3. Who better to spearhead the GOP's Latino outreach for 2016?
While Republican leaders have pushed party members to court the Latino electorate after Mitt Romney's loss in the 2012 election, Gohmert was asking them to think of the big picture, and kill immigration reform that is otherwise enjoying support nationwide -- for immigrants' own good, of course.
"If we don't communicate that message we could pay for it," he said in July 2013. "We could in the short term, but in the long term, I think you will see people start waking up and go, 'Wow, I'm Hispanic, these Republicans really like me.'"
Gohmert wants to connect with Hispanics so much he called for the use of military force in Mexico to stop an influx of child immigrants from other Central American countries.
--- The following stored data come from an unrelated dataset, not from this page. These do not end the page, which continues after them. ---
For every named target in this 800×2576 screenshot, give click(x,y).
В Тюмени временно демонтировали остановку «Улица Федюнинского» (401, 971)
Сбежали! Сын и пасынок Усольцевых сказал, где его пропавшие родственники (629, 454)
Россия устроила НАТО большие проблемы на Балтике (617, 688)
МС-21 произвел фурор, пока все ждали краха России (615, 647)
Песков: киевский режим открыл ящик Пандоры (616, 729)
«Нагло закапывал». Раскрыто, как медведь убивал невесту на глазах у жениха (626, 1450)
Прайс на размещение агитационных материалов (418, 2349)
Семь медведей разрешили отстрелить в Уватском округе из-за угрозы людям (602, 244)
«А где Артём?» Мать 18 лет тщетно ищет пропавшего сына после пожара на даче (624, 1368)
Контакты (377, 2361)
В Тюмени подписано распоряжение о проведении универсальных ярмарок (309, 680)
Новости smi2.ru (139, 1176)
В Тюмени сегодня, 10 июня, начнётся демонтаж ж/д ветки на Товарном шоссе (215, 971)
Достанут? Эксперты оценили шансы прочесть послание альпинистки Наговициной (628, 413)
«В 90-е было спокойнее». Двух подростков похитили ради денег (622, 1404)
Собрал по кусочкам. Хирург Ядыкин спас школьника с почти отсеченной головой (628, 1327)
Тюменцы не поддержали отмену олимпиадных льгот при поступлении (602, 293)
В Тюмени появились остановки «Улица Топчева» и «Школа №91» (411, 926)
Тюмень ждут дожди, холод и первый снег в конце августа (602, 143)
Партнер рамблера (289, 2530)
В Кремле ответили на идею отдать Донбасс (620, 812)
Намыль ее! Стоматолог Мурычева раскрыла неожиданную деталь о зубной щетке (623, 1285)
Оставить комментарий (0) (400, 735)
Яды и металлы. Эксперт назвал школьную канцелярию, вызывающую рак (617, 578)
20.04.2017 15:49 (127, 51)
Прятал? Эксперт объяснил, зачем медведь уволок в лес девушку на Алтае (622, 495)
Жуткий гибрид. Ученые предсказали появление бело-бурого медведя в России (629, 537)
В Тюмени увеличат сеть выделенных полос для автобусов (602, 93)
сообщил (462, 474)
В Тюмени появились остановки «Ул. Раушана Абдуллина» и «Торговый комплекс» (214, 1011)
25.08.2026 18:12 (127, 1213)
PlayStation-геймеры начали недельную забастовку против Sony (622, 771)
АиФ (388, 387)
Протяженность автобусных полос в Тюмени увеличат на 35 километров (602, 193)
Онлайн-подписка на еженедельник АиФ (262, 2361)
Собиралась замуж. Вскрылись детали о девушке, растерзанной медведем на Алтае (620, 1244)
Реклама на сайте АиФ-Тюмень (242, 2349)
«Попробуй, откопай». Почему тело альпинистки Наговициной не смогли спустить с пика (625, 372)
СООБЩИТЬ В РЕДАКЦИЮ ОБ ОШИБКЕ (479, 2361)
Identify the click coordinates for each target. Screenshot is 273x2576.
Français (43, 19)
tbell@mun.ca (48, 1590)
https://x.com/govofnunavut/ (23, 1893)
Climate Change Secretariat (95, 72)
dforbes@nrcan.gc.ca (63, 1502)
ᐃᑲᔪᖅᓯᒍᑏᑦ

How's that for diplomacy?
4. Why limit it to Latino outreach?
Now that we think about it, Gohmert's brand of compassionate conservatism extends ... well, apparently only to people who "cling to their God and their guns."
But we're sure that when he asks the black community to support discrimination against LGBT Americans, pushes tax hikes on welfare recipients, and calls same-sex marriage the harbinger of a civilization's demise, his charm will win over Mr. and Mrs. (or Mr. and Mr., or Mrs. and Mrs.) Non-Christian Conservative. Especially in Indiana.
5. He's a people person
And his appeal isn't just widespread among non-GOP members. Here's a couple of testimonials from fellow Republicans:
- "I like Louie, but let's be clear: Louie Gohmert was – is – never ever going to be Speaker of the House. I respect his passion, but he isn’t a credible candidate." -- Rep. Mick Mulvaney (R-SC)
- "If someone has no intelligence, I don't view it as being a malicious statement. You can’t respond to that kind of thing." -- Sen. John McCain (R-AZ)
And if you can't trust Republicans, who can you trust?